Student loans for part-time students are available, even if dropping below full-time enrollment limits some of your options. If you’re taking enough classes to qualify as a part-time student you’ll likely still qualify for some student loans to help you afford your education.
How do part-time student loans work and where can you find them? Here’s what you need to know.
5 places to find student loans for part-time students
When starting your search for student loans as a part-time student, remember that federal loans will likely have lower interest rates, compared to private student loans for less than half-time enrollment.
If you exhaust all of your federal options, however, turning to private lenders for half-time status student loans is an option.
1. Federal loans for part-time students
Yes, even if you’re not enrolled in school full-time, you can get federal loans for part-time students. Once your school verifies your enrollment status, it determines your cost of attendance based on whether you’re a full-time or part-time student.
This is how the government determines how much federal student aid you qualify for. Students should fill out the Free Application for Federal Student Aid (FAFSA) to see what loans they qualify for. You can obtain a Direct Subsidized Loan or Direct Unsubsidized Loan for half-time study.
There’s a limit to how long you can receive loans. Your period of eligibility is reduced in accordance with your school status. If you’re enrolled half-time for a full year, your period of eligibility is reduced by half a year.
For Direct Subsidized Loans, you’re responsible for paying interest while you’re in school if you’re enrolled half-time and exceed 150% of the published length of your program.
2. College Ave
College Ave offers undergraduate, graduate and parent student loans. You don’t need to be a full-time student to obtain a loan from College Ave, although you do have to attend an eligible school. The lender has a list of qualifying schools on its loan application form. Please note that there isn’t a specific “half-time” student loan through this lender, but it offers its standard student loans to part-time students.
College Ave doesn’t charge fees to apply for half-time status student loans, and offers a choice between variable or fixed interest rates. Borrowers can choose between five-, eight-, 10- or 15-year terms (3). Also, it offers four repayment options including the ability to defer payments while you’re in school. Its repayment options are:
- Full principal and interest payment. You pay high interest while in school, but repaying the loan faster means you’ll pay less in interest overall.

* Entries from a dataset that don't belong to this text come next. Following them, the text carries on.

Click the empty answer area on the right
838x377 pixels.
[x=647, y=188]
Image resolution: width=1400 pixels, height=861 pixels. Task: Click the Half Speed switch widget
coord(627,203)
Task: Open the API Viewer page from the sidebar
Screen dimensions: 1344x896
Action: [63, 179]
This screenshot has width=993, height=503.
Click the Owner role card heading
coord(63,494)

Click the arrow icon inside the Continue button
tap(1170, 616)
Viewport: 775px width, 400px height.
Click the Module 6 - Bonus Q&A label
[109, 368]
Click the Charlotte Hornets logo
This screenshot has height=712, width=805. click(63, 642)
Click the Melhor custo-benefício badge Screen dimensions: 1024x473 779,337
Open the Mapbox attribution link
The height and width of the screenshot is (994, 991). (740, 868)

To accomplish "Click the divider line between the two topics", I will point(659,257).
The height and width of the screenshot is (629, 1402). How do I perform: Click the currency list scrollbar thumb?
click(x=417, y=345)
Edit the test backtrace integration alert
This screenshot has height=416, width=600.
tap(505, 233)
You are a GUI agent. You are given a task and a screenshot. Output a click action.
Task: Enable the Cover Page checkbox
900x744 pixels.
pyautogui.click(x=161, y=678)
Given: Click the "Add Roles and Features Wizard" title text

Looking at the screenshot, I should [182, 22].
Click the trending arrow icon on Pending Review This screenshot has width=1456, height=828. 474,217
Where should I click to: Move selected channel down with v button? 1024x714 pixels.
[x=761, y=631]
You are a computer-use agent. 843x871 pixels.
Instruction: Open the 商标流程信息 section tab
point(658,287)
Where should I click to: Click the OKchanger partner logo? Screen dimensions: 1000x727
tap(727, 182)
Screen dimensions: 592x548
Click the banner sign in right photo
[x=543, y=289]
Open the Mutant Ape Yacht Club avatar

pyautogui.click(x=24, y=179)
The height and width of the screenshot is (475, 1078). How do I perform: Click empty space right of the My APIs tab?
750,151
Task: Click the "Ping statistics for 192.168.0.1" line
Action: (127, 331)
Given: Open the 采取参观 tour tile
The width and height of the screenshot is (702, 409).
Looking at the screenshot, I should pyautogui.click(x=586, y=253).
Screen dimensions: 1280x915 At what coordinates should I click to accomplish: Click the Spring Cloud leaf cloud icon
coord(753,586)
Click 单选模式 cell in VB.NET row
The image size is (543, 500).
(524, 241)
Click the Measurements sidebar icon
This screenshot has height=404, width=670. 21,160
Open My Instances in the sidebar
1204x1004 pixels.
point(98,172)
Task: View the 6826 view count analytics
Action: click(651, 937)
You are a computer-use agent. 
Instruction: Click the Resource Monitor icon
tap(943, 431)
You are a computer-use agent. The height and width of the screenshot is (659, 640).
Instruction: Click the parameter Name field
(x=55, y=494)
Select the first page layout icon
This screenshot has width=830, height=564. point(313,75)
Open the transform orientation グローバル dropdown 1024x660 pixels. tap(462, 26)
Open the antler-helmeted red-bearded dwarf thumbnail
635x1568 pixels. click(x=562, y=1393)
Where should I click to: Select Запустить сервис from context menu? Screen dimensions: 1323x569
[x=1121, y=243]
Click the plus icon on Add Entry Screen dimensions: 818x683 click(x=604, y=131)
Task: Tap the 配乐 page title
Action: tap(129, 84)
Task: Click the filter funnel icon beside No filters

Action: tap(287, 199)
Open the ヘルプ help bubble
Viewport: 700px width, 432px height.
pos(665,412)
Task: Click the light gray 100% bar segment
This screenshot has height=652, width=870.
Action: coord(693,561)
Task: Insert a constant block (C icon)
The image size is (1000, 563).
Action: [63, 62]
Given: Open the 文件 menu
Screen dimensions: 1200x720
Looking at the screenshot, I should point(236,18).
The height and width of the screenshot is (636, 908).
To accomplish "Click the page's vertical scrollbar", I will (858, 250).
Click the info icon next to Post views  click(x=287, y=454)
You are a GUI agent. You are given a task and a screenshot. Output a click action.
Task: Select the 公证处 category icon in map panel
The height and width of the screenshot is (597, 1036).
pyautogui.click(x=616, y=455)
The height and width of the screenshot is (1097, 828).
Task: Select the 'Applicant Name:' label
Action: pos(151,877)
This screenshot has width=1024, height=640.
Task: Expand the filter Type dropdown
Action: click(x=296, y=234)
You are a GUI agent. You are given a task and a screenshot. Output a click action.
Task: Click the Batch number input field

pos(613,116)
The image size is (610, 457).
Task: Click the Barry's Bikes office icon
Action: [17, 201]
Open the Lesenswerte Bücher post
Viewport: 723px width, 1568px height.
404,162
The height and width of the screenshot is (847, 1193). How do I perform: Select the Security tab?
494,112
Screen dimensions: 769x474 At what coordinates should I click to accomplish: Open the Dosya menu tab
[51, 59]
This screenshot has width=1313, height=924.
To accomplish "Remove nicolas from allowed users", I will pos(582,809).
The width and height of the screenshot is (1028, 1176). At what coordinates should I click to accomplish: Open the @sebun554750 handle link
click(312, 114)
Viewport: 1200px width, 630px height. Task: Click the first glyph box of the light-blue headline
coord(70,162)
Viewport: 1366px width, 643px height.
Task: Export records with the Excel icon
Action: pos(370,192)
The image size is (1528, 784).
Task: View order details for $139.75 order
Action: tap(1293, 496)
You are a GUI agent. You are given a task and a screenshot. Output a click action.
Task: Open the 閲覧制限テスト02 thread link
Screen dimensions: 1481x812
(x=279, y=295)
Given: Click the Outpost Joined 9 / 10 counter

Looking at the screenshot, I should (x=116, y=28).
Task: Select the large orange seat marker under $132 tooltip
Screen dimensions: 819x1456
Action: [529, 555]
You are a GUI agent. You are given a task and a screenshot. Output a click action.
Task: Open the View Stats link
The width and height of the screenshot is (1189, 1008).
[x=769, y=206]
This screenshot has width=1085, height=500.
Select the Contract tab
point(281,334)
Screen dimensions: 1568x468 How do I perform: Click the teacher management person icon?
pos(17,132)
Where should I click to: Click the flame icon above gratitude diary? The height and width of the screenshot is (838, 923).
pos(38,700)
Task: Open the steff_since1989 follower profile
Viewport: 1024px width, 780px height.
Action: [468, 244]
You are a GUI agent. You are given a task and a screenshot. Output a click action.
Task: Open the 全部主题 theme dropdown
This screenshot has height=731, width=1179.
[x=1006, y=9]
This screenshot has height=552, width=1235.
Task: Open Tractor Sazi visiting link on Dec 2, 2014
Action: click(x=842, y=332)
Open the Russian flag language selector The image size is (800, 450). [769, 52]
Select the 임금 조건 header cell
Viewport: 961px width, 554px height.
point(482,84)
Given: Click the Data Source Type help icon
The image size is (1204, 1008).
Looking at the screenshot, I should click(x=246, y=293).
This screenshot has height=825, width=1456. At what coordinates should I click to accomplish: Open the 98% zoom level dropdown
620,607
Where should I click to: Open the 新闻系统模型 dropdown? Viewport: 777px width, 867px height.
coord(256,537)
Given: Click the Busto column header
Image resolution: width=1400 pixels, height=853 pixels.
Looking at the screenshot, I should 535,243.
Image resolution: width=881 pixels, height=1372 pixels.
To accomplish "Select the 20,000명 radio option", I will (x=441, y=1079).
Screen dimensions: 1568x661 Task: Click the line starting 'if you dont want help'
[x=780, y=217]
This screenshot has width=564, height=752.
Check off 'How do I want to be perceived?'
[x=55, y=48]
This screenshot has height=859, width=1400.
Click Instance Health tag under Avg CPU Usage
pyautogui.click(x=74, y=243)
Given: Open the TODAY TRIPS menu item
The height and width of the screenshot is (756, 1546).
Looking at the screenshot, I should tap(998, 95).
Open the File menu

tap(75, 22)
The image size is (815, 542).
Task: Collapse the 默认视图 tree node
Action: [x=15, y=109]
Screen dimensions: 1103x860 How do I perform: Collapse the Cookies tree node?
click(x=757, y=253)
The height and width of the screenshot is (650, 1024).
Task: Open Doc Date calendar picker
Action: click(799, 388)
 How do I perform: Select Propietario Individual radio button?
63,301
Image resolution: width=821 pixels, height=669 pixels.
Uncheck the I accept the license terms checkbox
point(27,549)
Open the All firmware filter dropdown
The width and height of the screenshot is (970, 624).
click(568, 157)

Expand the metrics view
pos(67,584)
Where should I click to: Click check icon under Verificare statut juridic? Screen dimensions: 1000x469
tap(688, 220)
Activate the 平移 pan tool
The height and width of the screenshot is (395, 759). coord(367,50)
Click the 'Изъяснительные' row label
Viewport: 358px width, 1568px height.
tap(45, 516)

- Interest-only payment. You’re only responsible for the interest charges while you’re in school.
- Flat payment. You can pay a flat fee of $25 each month while you’re in school to minimize the amount of interest you accrue.
- Deferred payment. You don’t pay anything while you’re in school even though the interest accrues.
If you’re working while attending school half-time, it could be smart to opt for the full principal and interest payment so you can keep the costs of your student loan at a minimum.
3. Ascent
Ascent is a student loan lender financed by Bank of Lake Mills. This lender offers private student loans to half-time undergraduate and graduate students at eligible schools. It also offers “bootcamp loans” to professionals who want to attend professional development programs.
Its cosigned or credit-based, non-cosigned loans both accept applications from half-time students. You can also be eligible for a future-income based loan as a half-time student if you’re graduating within nine months.
Ascent allows you to choose between fixed or variable rates, and provides a range of terms starting at five years and up to 15 years. If you decide to pay off your entire loan balance earlier than your contracted term, you won’t get charged a prepayment penalty. Also, it gives you the option of requesting a cosigner release after 24 qualifying payments.
Ascent offers three repayment options:
- Interest-only payment. You make 57 interest-only payments while in school before making payments that include the interest and principal after graduation.
- $25 minimum payment. You pay $25 each month in school that covers the interest and some of the principal.
- Deferred payment. You don’t make any payments while in school.
For half-time students, it could be smart to pay the highest amount while in school if you are working at the same time.
4. Sallie Mae
Sallie Mae offers student loans across the nation. With this lender, you can apply for a loan as a half-time student or even if you’re attending school for less than half-time and for special programs such as study abroad or summer school.
It offers fixed and variable rates, and the chance to qualify for an interest rate discount by signing up for automatic payments. Like other lenders, there’s no prepayment penalty, and the Sallie Mae offers an in-school deferment option.
Here are your options for repaying your half-time student loan with Sallie Mae:
- Deferred payment. Don’t make any payments while you’re in school.
- Fixed payment. Pay a predetermined amount in school and during your grace period.
- Interest-only payment. Pay only the interest while you’re in school. You can remain on the repayment plan for up to a year after you leave school.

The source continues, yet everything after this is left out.